Nel libro “Dipendenze patologiche”, il dottor Persia individua criticità anche nelle limitazioni all’accesso dei corsi di laurea in medicina e chirurgia, nei numeri programmati per le scuole di specializzazione già dagli anni Ottanta e nei rapporti sempre più conflittuali tra Stato e Regioni.
“La consistente crescita della spesa sanitaria registrata tra il 2019 e il 2020, causa principalmente il Covid, registra una forte differenziazione a livello regionale – continua lo specialista. “Ad esempio, Valle d’Aosta, Emilia Romagna e Bolzano hanno mostrato tassi di incremento superiori al 9 per cento, Friuli-Venezia Giulia e Calabria intorno al 2 per cento, il Molise un decremento dell’8,4 per cento. I piani di rientro, come noto, hanno caratterizzato la situazione economico-finanziaria di molte regioni, già nel 2006 Liguria, Lazio, Abruzzo, Molise, Campania, Sicilia e Sardegna li hanno predisposti, nel 2009 s’è aggiunta la Calabria, l’anno seguente anche Piemonte e Puglia.

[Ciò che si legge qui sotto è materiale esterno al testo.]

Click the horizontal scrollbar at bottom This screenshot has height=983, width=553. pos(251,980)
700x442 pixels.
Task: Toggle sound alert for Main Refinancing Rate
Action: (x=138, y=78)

Tutto ciò ha inciso e continua ad incidere notevolmente sulle performance”.
Insomma, secondo l’autore del volume, a cui hanno collaborato altri professionisti del settore sanitario (Pierpaolo Aragona, Carlo Castelfranchi, Massimo Mattioli, Tonino Valleriani), occorre rilanciare il ruolo territoriale della sanità e la centralità del management sanitario perché le risorse umane costituiscono l’ossatura del sistema: oltre ai medici, agli infermieri, ai tecnici, agli psicologi e alle altre figure sanitarie, ci sono gli operatori dell’Urp, che hanno avuto un ruolo importante nel periodo pandemico, e c’è il rapporto con le tante cooperative che curano i servizi di mensa, di pulizia, di sicurezza.
“Ora c’è la questione dei percorsi diagnostici terapeutici assistenziali del post Covid, cioè dei problemi di fragilità legati ad un paziente che fuoriesce da un ospedale o comunque dalla malattia: al tema dell’assistenza domiciliare o nelle case salute si somma quello psicologico e sociale perché spesso è depresso o non può fisicamente recarsi più a fare la spesa o a pagare le bollette. Riorganizzare bene, anche grazie ai fondi del Pnrr, è un’esigenza improrogabile”.